エアアジアなどのLCCに乗り継ぐ時など、手荷物を7kg以内にしないといけないミッションがあった(私がよくアジアをLCCで旅をしていた当時のこと)。メインのバッグが空港のチェックインカウンターで計量され、そこで7kgを超えると追加料金を取られるシステムで、私は何としても7kg以内にチャチャを収めるため、毎回空港の端でパンパンに膨らんだ10kg以上のチャチャのパッキングのやり直しを何度もしてきている。
服を全部着込んでポケットに重いバッテリーやカメラなどを入れて、ウエストポーチもパンパンに入れてお腹に巻いてかなりのデブを装い、チャチャの中身をスカスカにする作戦で、いつも7kg弱に成功しており、なんならチャチャの重さを7kgジャストを叩き出したこともある。

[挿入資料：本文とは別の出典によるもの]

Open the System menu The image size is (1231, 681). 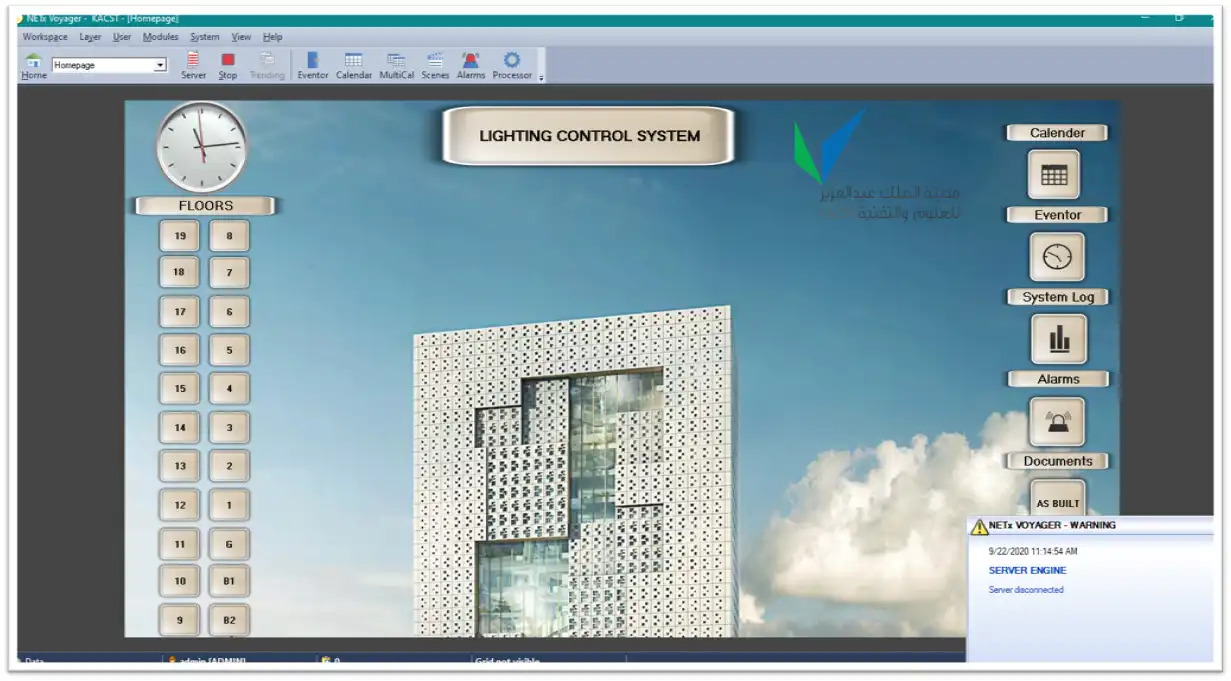click(x=204, y=37)
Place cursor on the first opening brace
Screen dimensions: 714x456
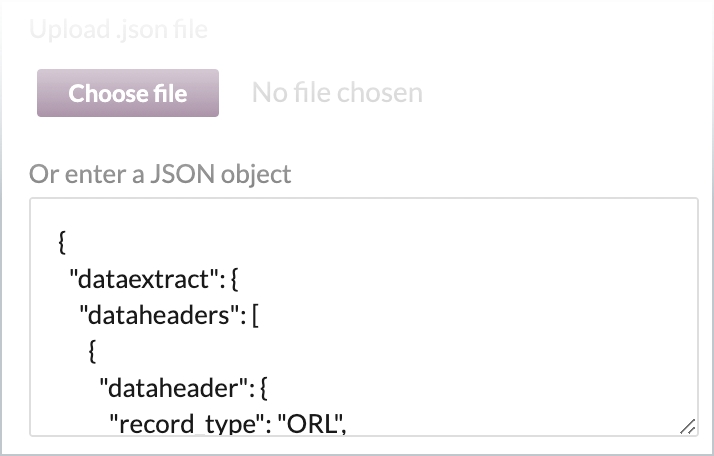click(62, 243)
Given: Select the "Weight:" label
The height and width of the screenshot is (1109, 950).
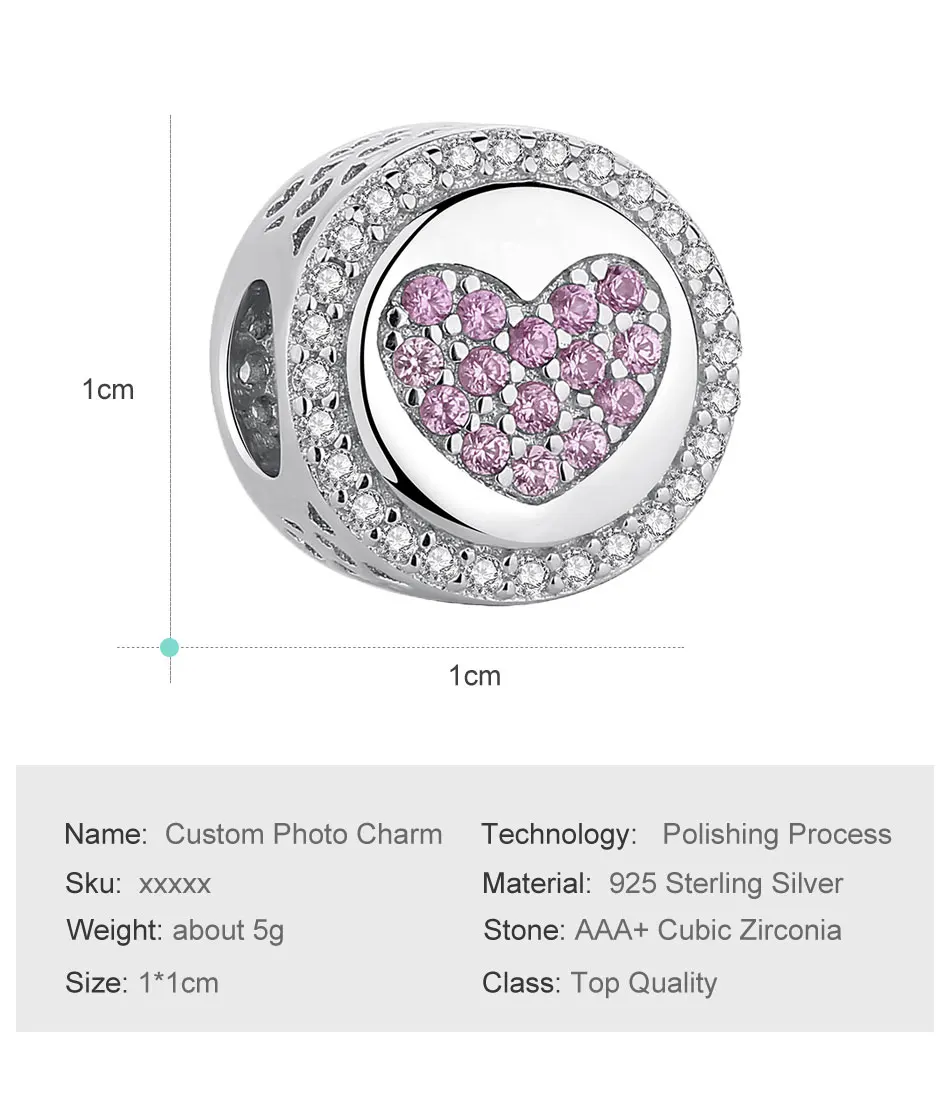Looking at the screenshot, I should 114,931.
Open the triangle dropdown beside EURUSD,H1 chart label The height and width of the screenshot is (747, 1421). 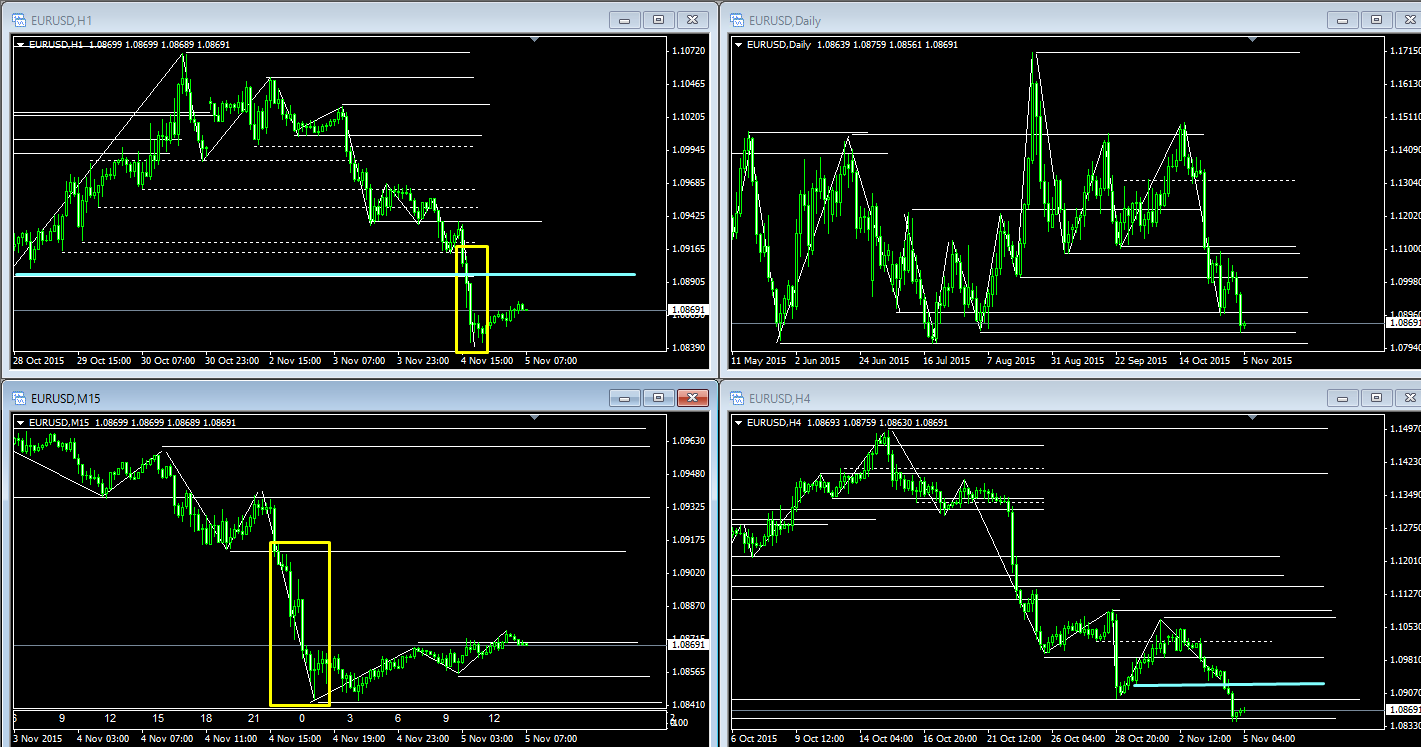tap(21, 44)

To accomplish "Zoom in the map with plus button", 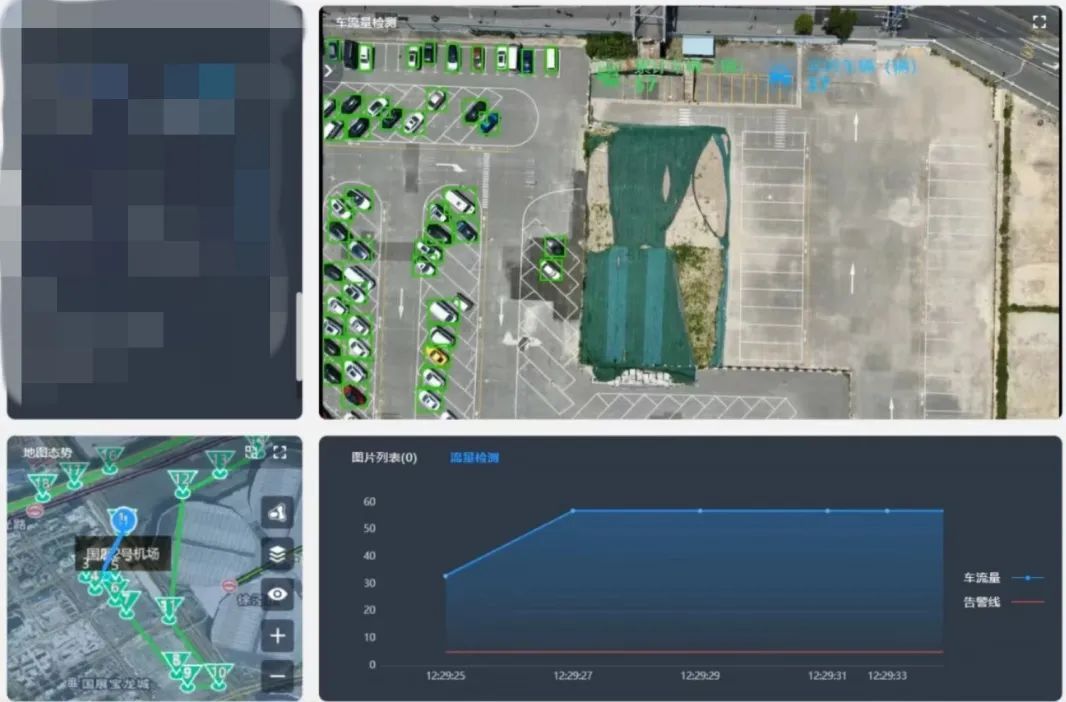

そのおかげでチャチャが7kgというのも感覚で分かるようになった。
また、カミーノのおかげで12kgの重さも背負えば分かるし、雷鳥沢キャンプ場までの修行の道のおかげで37kgも感覚として残っている。
この、背負った時の重量の感覚が体に染み込んでいるのだと思う。
他のバックパッカーの人もある程度そういう感覚ってあるんじゃないかなと思うんだけどどうだろう。
吉野家のベテラン店員が、ご飯の量とか肉の量とか、ささっと目分量で正確によそえるようなあの感覚。
とにかく私は、バックパックの重さで、7kgと12kgと37kgが分かる女なのだ。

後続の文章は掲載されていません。